▶ [ACTIVITY]: Check each line of the records below for the word "agent" and copy those where it appears.
--- DATA RECORDS ---
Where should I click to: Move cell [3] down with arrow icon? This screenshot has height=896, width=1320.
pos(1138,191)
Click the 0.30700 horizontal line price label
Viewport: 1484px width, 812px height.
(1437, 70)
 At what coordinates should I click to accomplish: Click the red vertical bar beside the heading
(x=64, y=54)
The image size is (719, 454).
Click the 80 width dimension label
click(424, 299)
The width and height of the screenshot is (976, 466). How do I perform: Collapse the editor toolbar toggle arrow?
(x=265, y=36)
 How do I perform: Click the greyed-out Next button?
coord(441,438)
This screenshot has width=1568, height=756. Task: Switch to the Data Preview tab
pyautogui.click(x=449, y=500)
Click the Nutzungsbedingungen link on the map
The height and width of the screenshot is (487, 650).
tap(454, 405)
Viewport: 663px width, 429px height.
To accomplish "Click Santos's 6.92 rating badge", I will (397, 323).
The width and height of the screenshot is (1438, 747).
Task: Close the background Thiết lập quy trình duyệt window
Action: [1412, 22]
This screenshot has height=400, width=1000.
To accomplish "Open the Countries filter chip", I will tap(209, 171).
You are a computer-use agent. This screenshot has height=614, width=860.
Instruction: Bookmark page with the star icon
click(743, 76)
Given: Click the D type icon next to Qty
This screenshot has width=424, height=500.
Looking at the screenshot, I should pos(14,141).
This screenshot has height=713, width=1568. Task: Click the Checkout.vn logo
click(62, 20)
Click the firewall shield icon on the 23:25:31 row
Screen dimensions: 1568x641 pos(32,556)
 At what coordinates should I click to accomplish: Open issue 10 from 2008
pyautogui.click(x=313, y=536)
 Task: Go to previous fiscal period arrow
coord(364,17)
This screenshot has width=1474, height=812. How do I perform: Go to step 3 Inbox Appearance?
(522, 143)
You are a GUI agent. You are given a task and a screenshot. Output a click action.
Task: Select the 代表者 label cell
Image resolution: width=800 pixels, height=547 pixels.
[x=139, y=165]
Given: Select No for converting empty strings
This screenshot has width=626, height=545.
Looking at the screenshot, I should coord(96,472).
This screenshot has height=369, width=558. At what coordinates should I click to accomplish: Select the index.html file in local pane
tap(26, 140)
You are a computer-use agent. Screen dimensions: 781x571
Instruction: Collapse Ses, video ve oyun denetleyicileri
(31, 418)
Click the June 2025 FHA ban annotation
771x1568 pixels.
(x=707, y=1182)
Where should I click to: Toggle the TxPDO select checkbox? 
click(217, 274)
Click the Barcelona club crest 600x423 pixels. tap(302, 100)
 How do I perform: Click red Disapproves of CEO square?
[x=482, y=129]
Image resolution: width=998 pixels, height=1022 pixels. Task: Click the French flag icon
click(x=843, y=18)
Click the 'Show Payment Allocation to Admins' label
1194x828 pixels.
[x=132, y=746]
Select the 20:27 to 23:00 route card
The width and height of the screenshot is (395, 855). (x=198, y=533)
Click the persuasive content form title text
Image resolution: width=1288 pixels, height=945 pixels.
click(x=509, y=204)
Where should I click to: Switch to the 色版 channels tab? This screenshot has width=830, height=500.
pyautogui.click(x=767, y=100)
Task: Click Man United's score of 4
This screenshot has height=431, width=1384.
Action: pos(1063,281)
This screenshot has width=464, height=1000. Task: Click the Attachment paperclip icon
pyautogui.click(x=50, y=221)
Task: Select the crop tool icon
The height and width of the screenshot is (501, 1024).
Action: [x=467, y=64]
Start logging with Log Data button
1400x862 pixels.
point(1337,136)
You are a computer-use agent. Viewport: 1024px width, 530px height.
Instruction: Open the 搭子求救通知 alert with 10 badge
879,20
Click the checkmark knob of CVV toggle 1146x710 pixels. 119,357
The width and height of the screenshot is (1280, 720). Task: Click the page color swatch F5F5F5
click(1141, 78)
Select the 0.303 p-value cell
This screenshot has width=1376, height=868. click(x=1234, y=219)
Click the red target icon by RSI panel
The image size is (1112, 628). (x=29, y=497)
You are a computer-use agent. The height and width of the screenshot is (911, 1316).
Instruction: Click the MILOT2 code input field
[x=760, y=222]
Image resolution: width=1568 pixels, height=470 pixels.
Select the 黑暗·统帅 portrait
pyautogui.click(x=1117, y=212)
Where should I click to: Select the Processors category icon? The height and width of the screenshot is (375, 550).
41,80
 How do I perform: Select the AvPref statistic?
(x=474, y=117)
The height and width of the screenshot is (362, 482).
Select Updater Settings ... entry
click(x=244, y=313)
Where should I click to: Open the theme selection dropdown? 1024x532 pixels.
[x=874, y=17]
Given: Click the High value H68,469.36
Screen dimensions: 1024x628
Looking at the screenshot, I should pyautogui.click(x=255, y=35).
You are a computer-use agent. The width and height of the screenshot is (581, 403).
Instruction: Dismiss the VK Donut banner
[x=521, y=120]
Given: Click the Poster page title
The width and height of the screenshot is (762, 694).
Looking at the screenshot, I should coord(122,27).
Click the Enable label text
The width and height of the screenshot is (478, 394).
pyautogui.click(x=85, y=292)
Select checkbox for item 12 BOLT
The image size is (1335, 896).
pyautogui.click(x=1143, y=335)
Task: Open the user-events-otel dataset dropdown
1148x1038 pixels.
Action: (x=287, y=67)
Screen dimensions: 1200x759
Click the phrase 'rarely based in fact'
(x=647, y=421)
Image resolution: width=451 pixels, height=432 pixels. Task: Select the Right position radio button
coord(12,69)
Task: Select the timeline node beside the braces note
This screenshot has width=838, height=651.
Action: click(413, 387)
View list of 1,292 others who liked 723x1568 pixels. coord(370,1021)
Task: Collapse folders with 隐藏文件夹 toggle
---
▶ [ANSWER BOX]:
You are a computer-use agent. This screenshot has height=614, width=860.
You are a GUI agent. You are given a task and a screenshot. Output a click action.
You are a computer-use agent. Screen dimensions: 781x571
You are a computer-use agent. Viewport: 1024px width, 530px height.
You are a computer-use agent. The height and width of the screenshot is (911, 1316).
You are a computer-use agent. The width and height of the screenshot is (581, 403).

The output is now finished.